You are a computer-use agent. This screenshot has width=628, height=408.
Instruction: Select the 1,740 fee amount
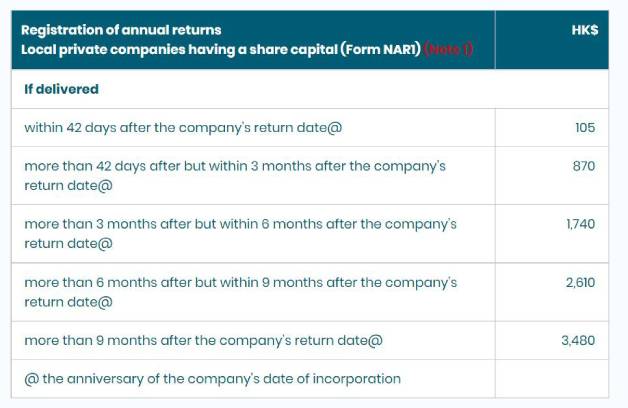pyautogui.click(x=580, y=224)
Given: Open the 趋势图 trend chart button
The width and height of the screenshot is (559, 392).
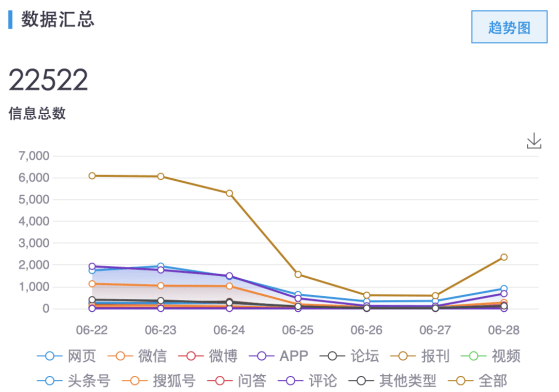Looking at the screenshot, I should point(509,27).
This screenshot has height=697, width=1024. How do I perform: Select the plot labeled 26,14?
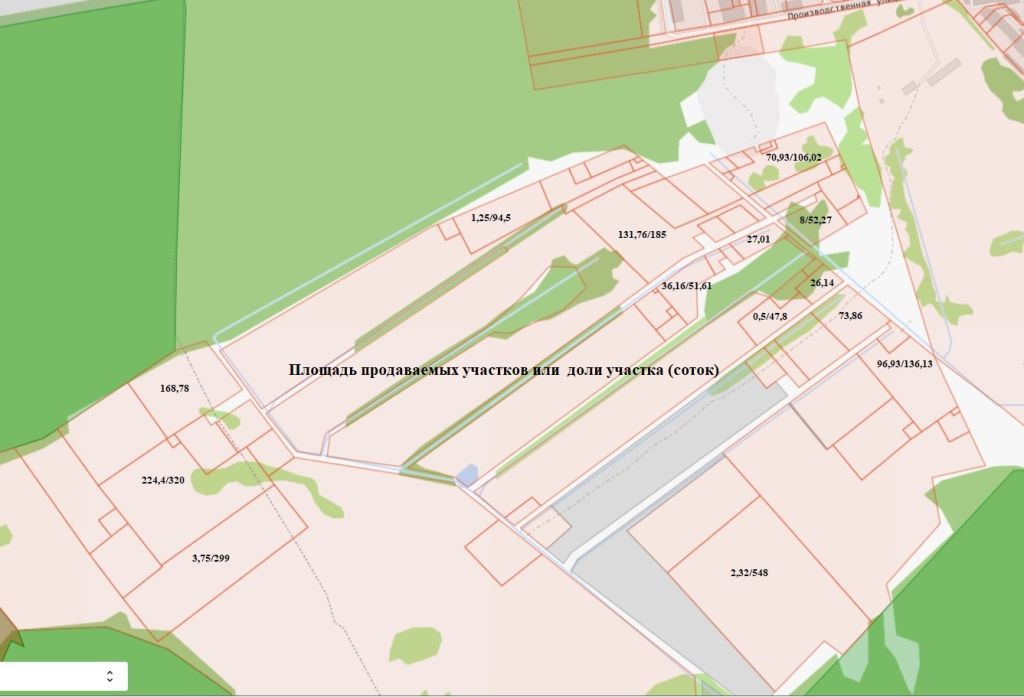(822, 283)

==*==

Exercise description: For each line above, output its wording exactly and leave out any picture.

Answer to the problem:
You are a computer-use agent. This screenshot has width=628, height=408.
Instruction: Select the 1,740 fee amount
pyautogui.click(x=580, y=224)
Given: Open the 趋势图 trend chart button
The width and height of the screenshot is (559, 392).
Looking at the screenshot, I should point(509,27).
This screenshot has height=697, width=1024. How do I perform: Select the plot labeled 26,14?
(822, 283)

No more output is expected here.